• _Task to carry out_:
Answer these questions from the text on delegated design below.
(a) Which industry standard determines the required thermal performance of building components?
(b) What does the DPR give the constructor instead of fully designing the scope of work?
(c) Under the Spearin Doctrine, who is not responsible for the consequences of defects in plans and specifications prepared by the owner?

• _Text to read_:
------------

New energy performance standards also require the DPR, the constructor, and the material manufacturers to innovate and develop new approaches to address these standards. For example, curtainwall glazing, which is composed of metal mullions and insulated glass units, strives to maintain thermally broken exterior and internal surfaces all while managing pressure equalization, internal drainage, and air and weather tightness. ASHRAE 90.1 is the industry standard that determines the required thermal performance of all building components including walls, roofs, and windows, based on the climate zone of the project. This is one of many standards that have accelerated the performance requirements of buildings at an extremely quick pace. While the DPR may be aware of the new standards, they may have limited experience with how to address the specific requirements and integration of each of the material assemblies. Due to the DPR’s responsibility for all aspects of the project’s scope of work and their primary responsibility to protect the health, safety, and welfare of all occupants of the project, they will rely on the expertise of the constructor and/or the manufacturer to execute the design.

Another reason the DPR may include delegated design is the limitation of the DPR’s time and fee available to produce the construction documents. The DPR’s fee and design schedule typically limit its ability to explore design options. By delegating the design of portions of the scope of work to the constructor, the DPR is able to focus on the development of the project as a whole. The DPR, rather than fully designing the scope of work, will provide the constructor with performance requirements for the scope of the work that the constructor’s design must achieve. The DPR will then review them for conformance with the specifications, the design intent, and integration into the overall project, and may require the design to be altered.

The Constructor’s Dilemma

The constructor, in a Design-Bid-Build project, traditionally assumes the work in accordance with the well-established “Spearin Doctrine,” which states:

“… if the contractor is bound to build according to plans and specifications prepared by the owner, the contractor will not be responsible for the consequences of defects in the plans and specifications. This responsibility of the owner is not overcome by the usual clauses requiring builders to visit the site, to check the plans, and to inform themselves of the requirements of the work…”2

The constructor, as an agent of the owner, should be able to rely upon the accuracy or suitability of the intended purposes of the construction documents that the DPR has prepared for the owner. However, portions of the design that have been delegated or identified by the DPR as a performance specification3require the constructor to provide a design solution. This puts the constructor at risk for the designated scope of the work as the law attributes the authorship of such design to the constructor. The transfer of design responsibility is somewhat counter to the intent of the Spearin Doctrine and the Design-Bid-Build project delivery approach.

------------

• _Dataset extract_:

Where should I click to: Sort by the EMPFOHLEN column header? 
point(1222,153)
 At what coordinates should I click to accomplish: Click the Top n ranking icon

------------

• _The completed task_:
(a) ASHRAE 90.1.
(b) Performance requirements that the constructor's design must achieve.
(c) The contractor.